Cualquiera que estos días haya osado perturbar la soflama de rencor y saña de Vox habrá observado un mayor número de mensajes con insultos, palabras de humillación y desprecio y amenazas de muerte. Un día más en la oficina de las redes sociales, pero con una especial virulencia. Vox incrementa su actividad repulsiva en épocas en las que considera que su mensaje necesita tener más presencia y considera que tiene que silenciar, amedrentar y callar a aquellos que consideran sus enemigos.
'La curva del odio es proporcional a la de víctimas'
Ocurrió en la campaña de las elecciones andaluzas y en las campañas electorales nacionales, posteriormente desaparece ese incremento del pico de odio y existe un valle que se rellena con las apariciones televisivas de sus líderes y las entrevistas en medios tradicionales. Es precisamente por esa ausencia generalizada de sus líderes en los medios de comunicación estos días por lo que las hienas a sueldo que el partido tiene han activado sus redes de odio formadas por forococheos, incels, bots y demás purrela.
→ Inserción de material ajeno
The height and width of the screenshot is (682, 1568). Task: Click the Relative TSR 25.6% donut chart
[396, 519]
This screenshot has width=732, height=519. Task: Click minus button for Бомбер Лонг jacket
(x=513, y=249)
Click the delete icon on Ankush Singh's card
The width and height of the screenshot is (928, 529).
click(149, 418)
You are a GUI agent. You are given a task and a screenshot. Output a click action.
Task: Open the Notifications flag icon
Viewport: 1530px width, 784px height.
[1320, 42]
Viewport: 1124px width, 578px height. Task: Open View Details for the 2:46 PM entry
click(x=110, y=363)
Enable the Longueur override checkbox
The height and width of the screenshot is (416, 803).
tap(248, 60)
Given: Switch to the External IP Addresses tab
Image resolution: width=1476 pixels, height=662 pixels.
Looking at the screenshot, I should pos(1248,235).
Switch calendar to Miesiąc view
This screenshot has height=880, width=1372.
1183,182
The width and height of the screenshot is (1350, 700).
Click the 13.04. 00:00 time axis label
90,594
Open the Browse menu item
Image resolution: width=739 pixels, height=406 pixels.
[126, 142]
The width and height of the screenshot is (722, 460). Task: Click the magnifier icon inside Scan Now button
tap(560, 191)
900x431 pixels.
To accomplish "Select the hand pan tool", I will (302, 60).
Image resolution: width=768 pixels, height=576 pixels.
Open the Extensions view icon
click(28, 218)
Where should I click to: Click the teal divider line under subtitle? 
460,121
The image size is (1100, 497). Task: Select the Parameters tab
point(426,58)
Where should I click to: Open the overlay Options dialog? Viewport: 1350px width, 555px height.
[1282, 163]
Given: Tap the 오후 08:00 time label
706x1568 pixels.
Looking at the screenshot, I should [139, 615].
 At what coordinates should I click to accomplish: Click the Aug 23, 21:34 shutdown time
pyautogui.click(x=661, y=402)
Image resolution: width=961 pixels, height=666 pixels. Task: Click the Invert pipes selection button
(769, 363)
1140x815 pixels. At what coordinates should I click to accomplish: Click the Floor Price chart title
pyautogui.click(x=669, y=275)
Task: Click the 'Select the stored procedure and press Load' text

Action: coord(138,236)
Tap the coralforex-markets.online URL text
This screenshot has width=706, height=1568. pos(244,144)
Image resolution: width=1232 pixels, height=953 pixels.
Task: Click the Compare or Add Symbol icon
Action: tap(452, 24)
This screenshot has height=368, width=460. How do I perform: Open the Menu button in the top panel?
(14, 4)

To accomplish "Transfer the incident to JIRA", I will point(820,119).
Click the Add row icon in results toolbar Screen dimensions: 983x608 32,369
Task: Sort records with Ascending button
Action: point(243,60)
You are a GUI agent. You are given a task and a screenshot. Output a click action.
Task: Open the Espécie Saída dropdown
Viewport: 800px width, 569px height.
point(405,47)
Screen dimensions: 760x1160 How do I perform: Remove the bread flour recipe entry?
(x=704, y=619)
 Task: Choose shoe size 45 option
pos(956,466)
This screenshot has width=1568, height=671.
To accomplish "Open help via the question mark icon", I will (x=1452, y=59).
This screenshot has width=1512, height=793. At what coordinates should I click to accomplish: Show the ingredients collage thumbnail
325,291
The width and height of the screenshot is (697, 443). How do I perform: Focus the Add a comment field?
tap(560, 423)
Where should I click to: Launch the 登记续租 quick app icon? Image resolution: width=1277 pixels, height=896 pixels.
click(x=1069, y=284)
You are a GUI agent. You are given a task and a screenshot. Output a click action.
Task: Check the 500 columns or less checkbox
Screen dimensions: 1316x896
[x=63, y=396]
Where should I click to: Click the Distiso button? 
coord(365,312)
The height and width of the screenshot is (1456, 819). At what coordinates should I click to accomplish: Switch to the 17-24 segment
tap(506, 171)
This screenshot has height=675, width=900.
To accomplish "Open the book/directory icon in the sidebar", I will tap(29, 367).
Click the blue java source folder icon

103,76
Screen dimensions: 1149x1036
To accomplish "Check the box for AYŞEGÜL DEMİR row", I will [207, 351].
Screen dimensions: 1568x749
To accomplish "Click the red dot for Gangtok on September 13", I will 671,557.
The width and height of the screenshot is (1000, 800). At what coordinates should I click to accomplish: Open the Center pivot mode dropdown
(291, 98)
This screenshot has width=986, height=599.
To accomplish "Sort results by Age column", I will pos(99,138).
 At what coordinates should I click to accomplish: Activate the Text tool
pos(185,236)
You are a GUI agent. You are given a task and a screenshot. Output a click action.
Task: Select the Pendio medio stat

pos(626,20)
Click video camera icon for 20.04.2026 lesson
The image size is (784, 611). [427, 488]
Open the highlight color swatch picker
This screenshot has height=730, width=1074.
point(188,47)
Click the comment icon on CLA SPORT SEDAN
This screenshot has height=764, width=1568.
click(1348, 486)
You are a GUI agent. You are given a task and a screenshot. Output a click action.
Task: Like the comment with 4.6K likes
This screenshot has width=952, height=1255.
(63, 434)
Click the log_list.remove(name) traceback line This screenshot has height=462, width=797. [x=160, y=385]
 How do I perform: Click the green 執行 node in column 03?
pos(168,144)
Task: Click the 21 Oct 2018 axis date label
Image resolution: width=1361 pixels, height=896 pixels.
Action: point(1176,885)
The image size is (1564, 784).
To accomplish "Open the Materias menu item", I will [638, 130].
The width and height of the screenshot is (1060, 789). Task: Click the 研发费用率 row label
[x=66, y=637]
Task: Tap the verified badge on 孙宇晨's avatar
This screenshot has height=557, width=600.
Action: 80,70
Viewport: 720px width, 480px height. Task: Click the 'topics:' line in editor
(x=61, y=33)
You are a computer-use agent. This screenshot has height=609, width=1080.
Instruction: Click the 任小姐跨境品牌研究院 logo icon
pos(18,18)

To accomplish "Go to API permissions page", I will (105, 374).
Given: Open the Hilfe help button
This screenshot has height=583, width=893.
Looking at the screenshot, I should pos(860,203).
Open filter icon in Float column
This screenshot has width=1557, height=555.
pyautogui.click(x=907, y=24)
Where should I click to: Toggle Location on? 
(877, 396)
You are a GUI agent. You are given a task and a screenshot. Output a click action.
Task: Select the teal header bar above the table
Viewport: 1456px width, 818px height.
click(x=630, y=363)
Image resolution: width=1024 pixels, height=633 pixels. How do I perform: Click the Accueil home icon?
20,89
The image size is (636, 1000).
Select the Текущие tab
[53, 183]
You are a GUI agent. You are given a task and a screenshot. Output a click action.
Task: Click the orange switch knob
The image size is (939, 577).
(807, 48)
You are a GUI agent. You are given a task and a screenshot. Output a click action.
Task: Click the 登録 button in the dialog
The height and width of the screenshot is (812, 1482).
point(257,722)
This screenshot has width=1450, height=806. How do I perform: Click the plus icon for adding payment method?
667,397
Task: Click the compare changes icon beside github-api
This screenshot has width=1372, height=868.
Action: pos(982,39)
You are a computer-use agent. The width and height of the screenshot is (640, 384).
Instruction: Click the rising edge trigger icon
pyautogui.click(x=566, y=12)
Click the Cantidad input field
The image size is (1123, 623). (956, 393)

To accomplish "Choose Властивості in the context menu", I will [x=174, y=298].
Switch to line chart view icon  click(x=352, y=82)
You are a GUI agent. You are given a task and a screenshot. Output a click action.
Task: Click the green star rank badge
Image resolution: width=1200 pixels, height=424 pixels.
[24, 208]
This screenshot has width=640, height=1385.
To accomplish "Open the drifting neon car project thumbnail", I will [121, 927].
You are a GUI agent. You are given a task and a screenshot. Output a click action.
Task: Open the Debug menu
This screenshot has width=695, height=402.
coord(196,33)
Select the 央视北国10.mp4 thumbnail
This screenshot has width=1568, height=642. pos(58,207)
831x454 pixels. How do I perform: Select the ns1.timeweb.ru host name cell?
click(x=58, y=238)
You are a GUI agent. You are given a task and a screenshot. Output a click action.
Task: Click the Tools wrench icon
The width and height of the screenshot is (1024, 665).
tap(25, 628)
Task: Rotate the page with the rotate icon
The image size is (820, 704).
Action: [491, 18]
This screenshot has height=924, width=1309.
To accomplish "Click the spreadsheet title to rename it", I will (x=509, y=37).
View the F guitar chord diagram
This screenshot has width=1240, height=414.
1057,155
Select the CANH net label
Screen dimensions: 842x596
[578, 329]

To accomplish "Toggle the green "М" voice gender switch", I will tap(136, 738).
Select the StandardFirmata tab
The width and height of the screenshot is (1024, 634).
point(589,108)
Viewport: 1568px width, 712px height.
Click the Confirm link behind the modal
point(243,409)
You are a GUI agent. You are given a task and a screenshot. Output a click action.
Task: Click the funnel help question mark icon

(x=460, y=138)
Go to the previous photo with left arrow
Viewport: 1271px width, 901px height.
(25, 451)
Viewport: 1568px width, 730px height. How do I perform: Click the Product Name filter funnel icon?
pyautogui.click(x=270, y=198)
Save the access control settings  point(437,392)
La curva del discurso de odio de los posfascistas es directamente proporcional a la de víctimas del coronavirus. Se entiende al observar el comportamiento animal de un festín carroñero, un éxtasis de sangre y vísceras con el cadáver para intentar sacar el mayor pedazo. No son más que eso.
Ese odio tiene una capacidad performartiva que no conviene desdeñar, porque genera en sus seguidores un sentimiento larvado de venganza que más pronto que tarde alguno de sus más encendidos militantes llevará a la práctica. Porque ocurrirá, solo cabe esperar que sea tan torpe como para que no consiga ser exitoso. Pero sin minusvalorar lo peligroso del mensaje posfascista que estamos viendo estos días en redes hay que ponderarlo en su justa medida, porque tiene una capacidad limitada para mover a los españoles.
Las redes sociales tienen un efecto distorsionador de la opinión pública. Su presencia es onmipresente en la vida política de los últimos diez años y en ocasiones hace pensar que el pensamiento de la sociedad se mueve en los mismos términos y modos con los que opera en estos medios de comunicación. Si esa presencia es importante en una situación cotidiana adquiere un carácter extremo con la población confinada en casa y con un teléfono móvil como único medio de interacción social.
Las tendencias de las redes sociales nos pueden hacer creer que existe un sentimiento mayoritario de odio, pero que cuando tiene que concretarse en la realidad se pincha como un globo. La extrema derecha convocó a una cacerolada golpista a las 21:00 de la noche, un mensaje que fue mayoritario en las redes sociales y marcó el debate a favor y en contra durante todo el día. La concreción de ese mensaje de odio fue inexistente en la vida real. Nada, solo algún periodista de la carcunda cogiendo una cacerola por primera vez en su vida creyendo que su burbuja fascista iba a irrumpir con un sonoro concierto de latón en los balcones. Escuchemos ese silencio, no amplifiquemos su ruido.